Hack Analysis by Covalent Research Team
Our research team collaborated to better understand what is happening with the stolen funds. The team's efforts focused on two priorities:
Tracking stolen CQT funds
Leveraging available data to uncover patterns that will aid recovery
We have visibility on the CQT that was drained from the funds, where it was moved to, and what it was converted into.
Many hackers behaved in a similar manner following the incident, and helping pinpoint those behaviors will allow us to understand who has current custody of funds and aid in the overall recovery effort.
- Out of the 113 hackers identified, 31 have returned their entire CQT, 13 have returned at-least 90%, and 5 have returned less than 90%
- A total of 43,098,040 CQT is currently held in the hacker accounts
- 47 have sold/exchanged all of the CQT on some type of DEX (although some who exchanged their CQT are now buying it back to take advantage of the bounty)
- We are at 32.84% of stolen CQT recovered (36.05M)
The Plan Ahead
- Covalent Network continues to operate staking on Moonbeam, including paying out rewards of CQT (mad-CQT on Moonbeam) to Operators for running Network infrastructure;
- Though additional CQT cannot currently be bridged between Ethereum and Moonbeam, Covalent Network Treasury previously bridged across sufficient CQT to cover rewards for over 2 months of staking;
- Covalent will pause Network parameter updates temporarily, specifically increasing or decreasing max stake per Operator, or the staking multiple - which determines the amount of permitted delegated staking; we will pause onboarding new Operators temporarily;
- Covalent will revisit the staking mechanics once Nomad announces its plan to restart the bridge (including sufficient technical details);
- The current working assumption is that the Nomad bridge will be restarted, and we are working with Nomad to get a timeframe on this. The new smart contracts will have to be audited and the bridge will have to be **tested, which will **likely take 1 - 3 months. A confirmed timeframe will be announced in the coming days;
- Covalent’s focus is on recovery and assisting Nomad with this effort. Answers to important questions of 1) the amount of funds returned to victims and 2) when the funds will be returned will depend on recovery progress. Nomad, Covalent, and other affected ecosystems are exploring options for making victims whole. The initial return of funds likely will take place when the bridge restarts;
- Covalent Network is evaluating the best way to involve governance processes in material decisions related to the redistribution of CQT, to the extent that Nomad does not control the process, and/or restitution efforts by the Network; This process may require the exclusion of some CQT (e.g. in black hat wallets) from snapshot voting, if that is the mechanism ultimately used;
- Covalent will conduct independent testing and review Nomad’s restarted bridge before we conclude whether to continue using it. We are also evaluating alternative bridging solutions, should they be required. Our goal is to shorten the time it takes to bridge CQT between Ethereum and Moonbeam, where our Network staking rewards are currently settled, and ensure users can safely move CQT;
- There are currently no changes to the network and API roadmap - we will continue shipping according to the previously designed plan.

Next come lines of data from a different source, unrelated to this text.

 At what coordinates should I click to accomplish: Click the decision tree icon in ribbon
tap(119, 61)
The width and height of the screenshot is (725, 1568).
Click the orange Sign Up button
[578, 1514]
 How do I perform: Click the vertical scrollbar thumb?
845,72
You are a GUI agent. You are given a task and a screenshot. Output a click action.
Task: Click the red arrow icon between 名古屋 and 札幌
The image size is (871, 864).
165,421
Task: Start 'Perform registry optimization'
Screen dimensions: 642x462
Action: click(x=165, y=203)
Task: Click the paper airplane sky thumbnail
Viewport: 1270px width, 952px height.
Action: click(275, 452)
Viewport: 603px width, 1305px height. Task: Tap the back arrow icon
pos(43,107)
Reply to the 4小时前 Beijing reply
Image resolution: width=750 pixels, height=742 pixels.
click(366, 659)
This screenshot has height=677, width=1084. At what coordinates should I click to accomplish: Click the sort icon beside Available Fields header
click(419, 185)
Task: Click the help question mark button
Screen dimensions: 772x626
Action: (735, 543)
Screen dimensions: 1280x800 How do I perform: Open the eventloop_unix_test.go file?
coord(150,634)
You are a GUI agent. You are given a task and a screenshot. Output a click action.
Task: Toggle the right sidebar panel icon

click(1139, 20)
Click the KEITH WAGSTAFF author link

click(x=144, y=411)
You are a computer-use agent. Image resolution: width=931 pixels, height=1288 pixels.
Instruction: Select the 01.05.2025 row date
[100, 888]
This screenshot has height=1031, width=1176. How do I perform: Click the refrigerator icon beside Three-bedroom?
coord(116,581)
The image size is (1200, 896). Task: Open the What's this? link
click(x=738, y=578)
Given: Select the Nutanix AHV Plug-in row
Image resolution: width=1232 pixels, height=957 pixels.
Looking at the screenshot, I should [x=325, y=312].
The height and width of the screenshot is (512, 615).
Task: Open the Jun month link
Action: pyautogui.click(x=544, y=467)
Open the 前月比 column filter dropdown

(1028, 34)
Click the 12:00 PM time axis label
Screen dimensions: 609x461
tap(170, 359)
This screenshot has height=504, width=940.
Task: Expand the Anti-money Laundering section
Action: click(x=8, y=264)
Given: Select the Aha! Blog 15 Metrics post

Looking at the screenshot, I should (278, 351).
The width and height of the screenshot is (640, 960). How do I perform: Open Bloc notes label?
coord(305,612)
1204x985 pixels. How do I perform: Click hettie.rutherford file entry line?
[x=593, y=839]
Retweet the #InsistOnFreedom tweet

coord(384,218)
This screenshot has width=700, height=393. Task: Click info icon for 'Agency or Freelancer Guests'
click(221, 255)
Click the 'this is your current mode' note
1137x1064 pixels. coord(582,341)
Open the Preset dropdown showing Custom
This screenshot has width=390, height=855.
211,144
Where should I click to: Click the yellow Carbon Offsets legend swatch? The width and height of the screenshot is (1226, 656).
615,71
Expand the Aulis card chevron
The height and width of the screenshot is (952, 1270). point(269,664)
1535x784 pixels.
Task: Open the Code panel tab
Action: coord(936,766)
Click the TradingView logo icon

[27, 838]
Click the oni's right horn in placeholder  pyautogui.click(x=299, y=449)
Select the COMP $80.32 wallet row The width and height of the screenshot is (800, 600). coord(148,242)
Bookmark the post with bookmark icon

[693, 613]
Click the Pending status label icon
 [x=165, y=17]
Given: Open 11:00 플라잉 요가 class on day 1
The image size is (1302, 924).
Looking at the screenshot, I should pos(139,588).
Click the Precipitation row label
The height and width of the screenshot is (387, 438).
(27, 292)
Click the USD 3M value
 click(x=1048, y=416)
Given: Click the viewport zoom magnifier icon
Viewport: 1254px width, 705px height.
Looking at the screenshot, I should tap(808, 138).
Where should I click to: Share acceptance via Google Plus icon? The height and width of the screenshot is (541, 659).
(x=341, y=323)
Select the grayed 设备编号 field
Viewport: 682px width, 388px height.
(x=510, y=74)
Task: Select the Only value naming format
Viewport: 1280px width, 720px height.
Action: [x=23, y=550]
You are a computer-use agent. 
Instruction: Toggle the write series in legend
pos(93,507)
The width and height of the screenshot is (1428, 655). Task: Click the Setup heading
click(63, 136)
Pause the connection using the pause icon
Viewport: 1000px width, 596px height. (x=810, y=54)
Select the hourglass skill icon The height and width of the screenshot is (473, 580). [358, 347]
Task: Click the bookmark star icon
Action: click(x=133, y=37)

We acknowledge that there are unanswered questions regarding the plan ahead. We are happy to answer questions from the community to the extent possible, but will only share confirmed aspects of the plan to avoid confusion.
We are grateful to the white hat hackers who have sent the funds back to the Nomad recovery address, and we encourage those who have not yet returned the funds to do so. Please note that the 10% bounty for white hat hackers is time sensitive and not indefinite.
Over and above, we are appreciative of the support and encouragement we have received from our partners and the community during this time.
The Covalent team remains committed to updating the community transparently and will do everything in our purview to expedite the recovery process.